Öğleden sonra güreş yapılır. Akşam üstü gelin damat evine törenle gönderilirdi. Bu yöntem yöremizde yapılan bütün köy düğünlerinin vazgeçilmez adetiydi. Bu düğünlerinde yapılan her türlü etkinlik biz çocuklar için ilginç olurdu. Her bir etkinliği izlemek hoşumuza giderdi. Ben özellikle güreşte cazgırın pehlivanlar için söylediği sözleri ezberlemiştim. Bu sözleri evde de tekrarlardım. Bu manileri, cazgırın pehlivanlara söylerken ki vurgularını da benzeterek söylerdim.
Yine güreş yapıldığı günün akşamında pehlivanların dinlendiği odada, beni tanıyan akrabalardan birisi iyi cazgırlık taklidi yaptığımı söylemiş. Bunun üzerine oradakiler “Gelsin burada bize de söylesin” demişler. Bunun üzerine beni evden alıp Pehlivanların konuk edildiği yere getirdiler. Beni meclisin ortasına aldılar ve toplantının sözcüsü benim halimi hatırımı sorduktan sonra “İbrahim, sen iyi cazgırlık yapıyormuşsun. Bizde merak ettik hadi bize de söyle” dedi. Ben de olur dedim ve
İki yiğit çıktı meydana
İkisi birbirinde merdane
Alta geldim diye yerinme
Üste çıktım diye sevinme
Yerdeki karınca ile bir tut kendini
Allah derman versin bu yiğitlere
Hep beraber diyelim Maşallah
manisini okudum. Dinleyenlerin hepsi bana aferin dediler. Gönlümü hoş edecek sözler söyleyip üç beş kuruş verip gönderdiler.

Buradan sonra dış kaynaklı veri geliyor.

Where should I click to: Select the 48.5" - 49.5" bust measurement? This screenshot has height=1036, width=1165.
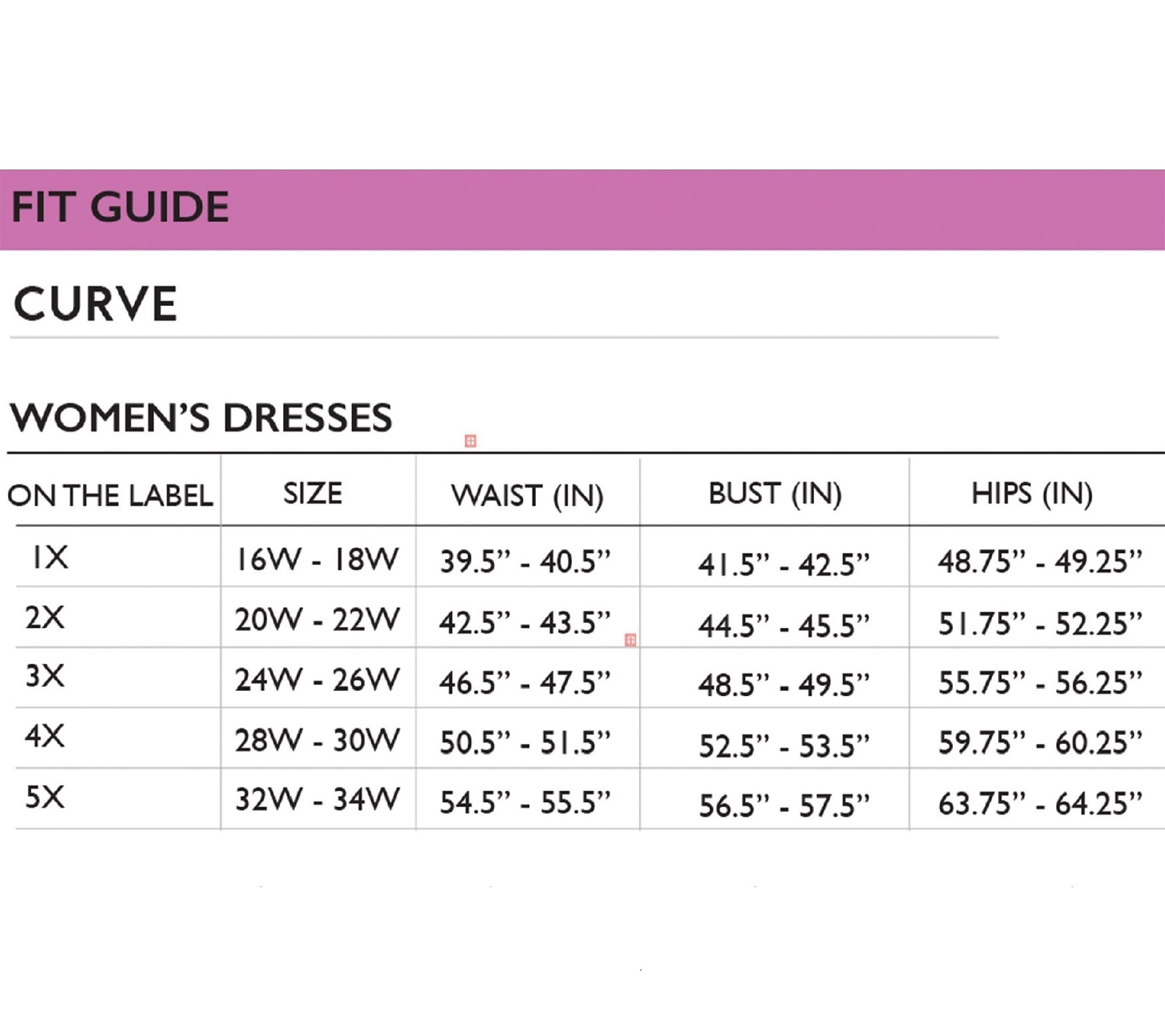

Güreşler “Güreş harmanı” denilen yerde yine davul zurna ile yapılırdı. Bu güreşlerde hevesli olan çocuklar da er meydanına çıkardı. Güreşten sonra yenen ve yenilen güreşçiler kol kola girerek, düzgün bir şekilde hasır üzerine oturup sıralanmış olan seyircilerin en başından en sonuna kadar giderek verilen paraları alırlardı. Burada yenen pehlivana biraz daha fazla para verilirdi. Bunlar madeni para olurdu. Ben de bu şekilde güreştikten sonra rakibimle kol kola girerek seyircilerin avuçlarımızın içine koydukları paraları anımsıyorum.